Evaluate a model at fixed positions, respecting the bounding_box.

The key difference relative to evaluating the model directly is that this method is limited to a bounding box if the Model.bounding_box attribute is set.

Parameters:

outnumpy.ndarray, optional: An array that the evaluated model will be added to. If this is not given (or given as None), a new array will be created.
coordsarray_like, optional: An array to be used to translate from the model’s input coordinates to the out array. It should have the property that self(coords) yields the same shape as out. If out is not specified, coords will be used to determine the shape of the returned array. If this is not provided (or None), the model will be evaluated on a grid determined by Model.bounding_box.

Returns:

outnumpy.ndarray: The model added to out if out is not None, or else a new array from evaluating the model over coords. If out and coords are both None, the returned array is limited to the Model.bounding_box limits. If Model.bounding_box is None, arr or coords must be passed.

Raises:

ValueError: If coords are not given and the Model.bounding_box of this model is not set.

Examples

Efficient Model Rendering with Bounding Boxes

replace_submodel(name, model)[source]#

Construct a new CompoundModel instance from an existing CompoundModel, replacing the named submodel with a new model.

In order to ensure that inverses and names are kept/reconstructed, it’s necessary to rebuild the CompoundModel from the replaced node all the way back to the base. The original CompoundModel is left untouched.

Parameters:

namestr: name of submodel to be replaced
modelModel: replacement model

traverse_postorder(include_operator=False)[source]#: Postorder traversal of the CompoundModel tree.

with_units_from_data(**kwargs)[source]#

See with_units_from_data for overview of this method.

Notes

This modifies the behavior of the base method to account for the case where the sub-models of a compound model have different output units.
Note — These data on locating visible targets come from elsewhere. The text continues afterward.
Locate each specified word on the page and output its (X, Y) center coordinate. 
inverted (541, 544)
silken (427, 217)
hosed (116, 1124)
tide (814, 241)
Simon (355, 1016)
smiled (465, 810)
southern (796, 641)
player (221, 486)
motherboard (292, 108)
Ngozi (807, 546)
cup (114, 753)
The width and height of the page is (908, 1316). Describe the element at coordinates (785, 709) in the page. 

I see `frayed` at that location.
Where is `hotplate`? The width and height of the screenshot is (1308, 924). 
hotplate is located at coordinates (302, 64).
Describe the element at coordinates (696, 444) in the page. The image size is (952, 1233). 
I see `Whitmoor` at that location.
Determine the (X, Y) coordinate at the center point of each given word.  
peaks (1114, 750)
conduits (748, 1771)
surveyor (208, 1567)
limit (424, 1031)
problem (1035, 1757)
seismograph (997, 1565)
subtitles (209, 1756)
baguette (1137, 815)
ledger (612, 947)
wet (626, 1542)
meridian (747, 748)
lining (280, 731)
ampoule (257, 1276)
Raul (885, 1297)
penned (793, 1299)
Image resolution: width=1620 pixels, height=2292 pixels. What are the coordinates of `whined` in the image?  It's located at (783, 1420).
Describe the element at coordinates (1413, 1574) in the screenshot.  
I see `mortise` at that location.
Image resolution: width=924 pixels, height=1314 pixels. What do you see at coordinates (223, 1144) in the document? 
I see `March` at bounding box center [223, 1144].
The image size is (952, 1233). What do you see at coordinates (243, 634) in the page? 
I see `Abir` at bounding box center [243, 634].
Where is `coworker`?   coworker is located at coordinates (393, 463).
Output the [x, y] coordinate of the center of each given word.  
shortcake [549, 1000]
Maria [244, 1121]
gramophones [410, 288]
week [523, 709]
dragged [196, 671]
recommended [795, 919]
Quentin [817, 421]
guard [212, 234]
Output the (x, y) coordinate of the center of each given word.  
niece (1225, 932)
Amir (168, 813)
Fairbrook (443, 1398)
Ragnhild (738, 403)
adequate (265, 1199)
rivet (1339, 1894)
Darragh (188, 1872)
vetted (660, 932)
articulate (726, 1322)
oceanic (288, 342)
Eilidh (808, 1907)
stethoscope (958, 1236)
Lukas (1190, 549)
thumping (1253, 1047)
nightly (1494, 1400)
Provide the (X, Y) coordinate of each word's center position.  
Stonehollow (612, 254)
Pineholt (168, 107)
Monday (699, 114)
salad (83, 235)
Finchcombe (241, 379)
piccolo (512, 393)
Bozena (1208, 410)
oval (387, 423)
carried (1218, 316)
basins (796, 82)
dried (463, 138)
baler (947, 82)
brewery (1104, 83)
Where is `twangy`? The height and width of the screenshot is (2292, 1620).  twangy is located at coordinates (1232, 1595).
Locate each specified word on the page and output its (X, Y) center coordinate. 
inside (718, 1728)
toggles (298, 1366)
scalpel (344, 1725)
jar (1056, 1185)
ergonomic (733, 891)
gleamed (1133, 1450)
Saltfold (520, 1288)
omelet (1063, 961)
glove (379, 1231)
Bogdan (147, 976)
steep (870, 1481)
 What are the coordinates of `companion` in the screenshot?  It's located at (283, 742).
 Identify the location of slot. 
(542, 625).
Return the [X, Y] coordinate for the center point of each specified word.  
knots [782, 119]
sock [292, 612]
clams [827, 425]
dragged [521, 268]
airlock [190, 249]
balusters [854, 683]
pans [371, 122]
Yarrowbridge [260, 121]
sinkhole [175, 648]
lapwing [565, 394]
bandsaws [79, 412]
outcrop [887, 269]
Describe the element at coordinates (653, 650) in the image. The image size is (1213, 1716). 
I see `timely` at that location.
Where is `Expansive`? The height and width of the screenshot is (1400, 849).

This is only valid for compound * and / compound models as in that case it is reasonable to mix the output units. In order to do this it requires some additional information output by without_units_for_data passed as keyword arguments under the keywords _left_kwargs and _right_kwargs.

Outside the mixed output units, this method is identical to the base method.

without_units_for_data(**kwargs)[source]#

See without_units_for_data for overview of this method.

Notes

This modifies the behavior of the base method to account for the case where the sub-models of a compound model have different output units. This is only valid for compound * and / compound models as in that case it is reasonable to mix the output units. It does this by modifying the output units of each sub model by using the output units of the other sub model so that we can apply the original function and get the desired result.

Additional data has to be output in the mixed output unit case so that the units can be properly rebuilt by with_units_from_data.

Outside the mixed output units, this method is identical to the base method.